‘Yes, sir.’

‘Call Muffin.’

But Muffin was too ill, or drunk, or both, to appear, so one of the stewards was summoned and ordered to bring from Sir Wilfrid’s cabin a telescope that he would find in such and such a place. The man returned with the glass, a lovely Dollond, silver-mounted.

‘Try it, Charles,’ my cousin said to me.

I pointed it at the cutter, and found the lenses amazingly powerful and brilliant. ‘A superb glass, indeed,’ said I, returning it to him.

‘Now, captain,’ said Wilfrid with that raised look I have before referred to, ‘I dedicate this glass to the discovery of the “Shark.”’ His teeth met in a snap as he spoke the word, and his breathing grew laboured. ‘Let this telescope be carried aloft by that topgallant-yard man who was the first to lift his hand, and there let it remain, passing from sunrise to sunset from hand to hand as the look-outs are relieved.
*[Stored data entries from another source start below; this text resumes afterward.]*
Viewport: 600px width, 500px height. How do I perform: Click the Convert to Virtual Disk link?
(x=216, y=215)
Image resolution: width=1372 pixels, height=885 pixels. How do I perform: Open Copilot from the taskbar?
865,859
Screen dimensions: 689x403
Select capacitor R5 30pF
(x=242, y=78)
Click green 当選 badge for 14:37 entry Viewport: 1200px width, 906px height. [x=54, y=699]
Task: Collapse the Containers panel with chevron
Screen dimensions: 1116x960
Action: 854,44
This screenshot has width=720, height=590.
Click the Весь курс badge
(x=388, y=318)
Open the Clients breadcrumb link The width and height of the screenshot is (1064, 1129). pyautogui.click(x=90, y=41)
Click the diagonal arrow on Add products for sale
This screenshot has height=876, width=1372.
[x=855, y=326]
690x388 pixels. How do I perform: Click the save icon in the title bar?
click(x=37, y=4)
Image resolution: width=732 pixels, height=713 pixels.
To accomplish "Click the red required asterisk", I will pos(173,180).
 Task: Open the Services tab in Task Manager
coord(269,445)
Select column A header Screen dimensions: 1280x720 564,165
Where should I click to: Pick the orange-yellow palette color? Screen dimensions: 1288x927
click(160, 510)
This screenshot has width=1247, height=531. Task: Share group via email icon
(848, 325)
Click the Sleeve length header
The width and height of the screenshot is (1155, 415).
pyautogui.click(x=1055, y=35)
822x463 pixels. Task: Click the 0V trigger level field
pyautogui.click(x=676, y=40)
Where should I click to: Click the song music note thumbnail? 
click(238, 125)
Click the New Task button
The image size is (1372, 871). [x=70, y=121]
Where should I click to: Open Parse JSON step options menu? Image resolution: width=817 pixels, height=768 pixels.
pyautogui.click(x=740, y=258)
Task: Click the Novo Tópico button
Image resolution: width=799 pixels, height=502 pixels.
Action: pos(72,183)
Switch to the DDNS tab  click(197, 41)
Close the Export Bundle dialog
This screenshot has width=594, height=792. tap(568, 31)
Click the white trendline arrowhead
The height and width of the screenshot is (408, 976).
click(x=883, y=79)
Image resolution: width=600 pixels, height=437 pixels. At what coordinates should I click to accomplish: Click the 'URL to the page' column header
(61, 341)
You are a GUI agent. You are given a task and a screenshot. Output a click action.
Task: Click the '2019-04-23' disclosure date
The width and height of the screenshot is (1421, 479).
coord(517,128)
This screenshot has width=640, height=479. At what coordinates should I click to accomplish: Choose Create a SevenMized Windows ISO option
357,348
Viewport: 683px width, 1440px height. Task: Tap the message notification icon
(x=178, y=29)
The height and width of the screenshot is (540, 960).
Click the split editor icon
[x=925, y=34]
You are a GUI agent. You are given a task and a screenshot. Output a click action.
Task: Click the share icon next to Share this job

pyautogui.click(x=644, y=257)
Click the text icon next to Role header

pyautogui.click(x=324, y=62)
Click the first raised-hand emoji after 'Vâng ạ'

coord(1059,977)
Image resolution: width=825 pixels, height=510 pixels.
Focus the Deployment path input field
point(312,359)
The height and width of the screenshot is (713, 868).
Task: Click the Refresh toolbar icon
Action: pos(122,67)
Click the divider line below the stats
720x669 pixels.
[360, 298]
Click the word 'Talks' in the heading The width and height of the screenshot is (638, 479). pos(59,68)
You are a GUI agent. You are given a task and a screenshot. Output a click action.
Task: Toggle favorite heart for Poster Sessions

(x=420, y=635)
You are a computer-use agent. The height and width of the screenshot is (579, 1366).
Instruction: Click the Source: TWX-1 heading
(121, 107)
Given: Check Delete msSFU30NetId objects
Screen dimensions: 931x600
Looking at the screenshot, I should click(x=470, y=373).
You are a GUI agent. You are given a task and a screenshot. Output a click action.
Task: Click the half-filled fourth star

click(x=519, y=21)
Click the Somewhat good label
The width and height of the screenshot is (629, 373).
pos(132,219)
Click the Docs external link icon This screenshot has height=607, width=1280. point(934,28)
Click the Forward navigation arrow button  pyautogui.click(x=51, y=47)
Never on any account whatever is it to be brought down from that masthead until the image of the craft we want is reflected fair in it. See to this, Finn.’

‘Ay, ay, sir,’ responded the captain with his long face still charged with expostulation, though you saw he would not have disputed for the value of his wages.

‘By-and-by,’ continued my cousin, ‘I’ll give you a night glass of equal power, to be dedicated to the same purpose.’

‘Thank ’ee, Sir Wilfrid; but your honour’—and here the worthy fellow looked nervously from Sir Wilfrid to me—‘am I to understand, sir, that this here beautiful instrument,’ handling it as if it were a baby, ‘along with t’other which you’re to give me, is to be kept aloft day and night no matter the weather?’

‘Day and night, no matter the weather,’ said Wilfrid, in a sepulchral voice.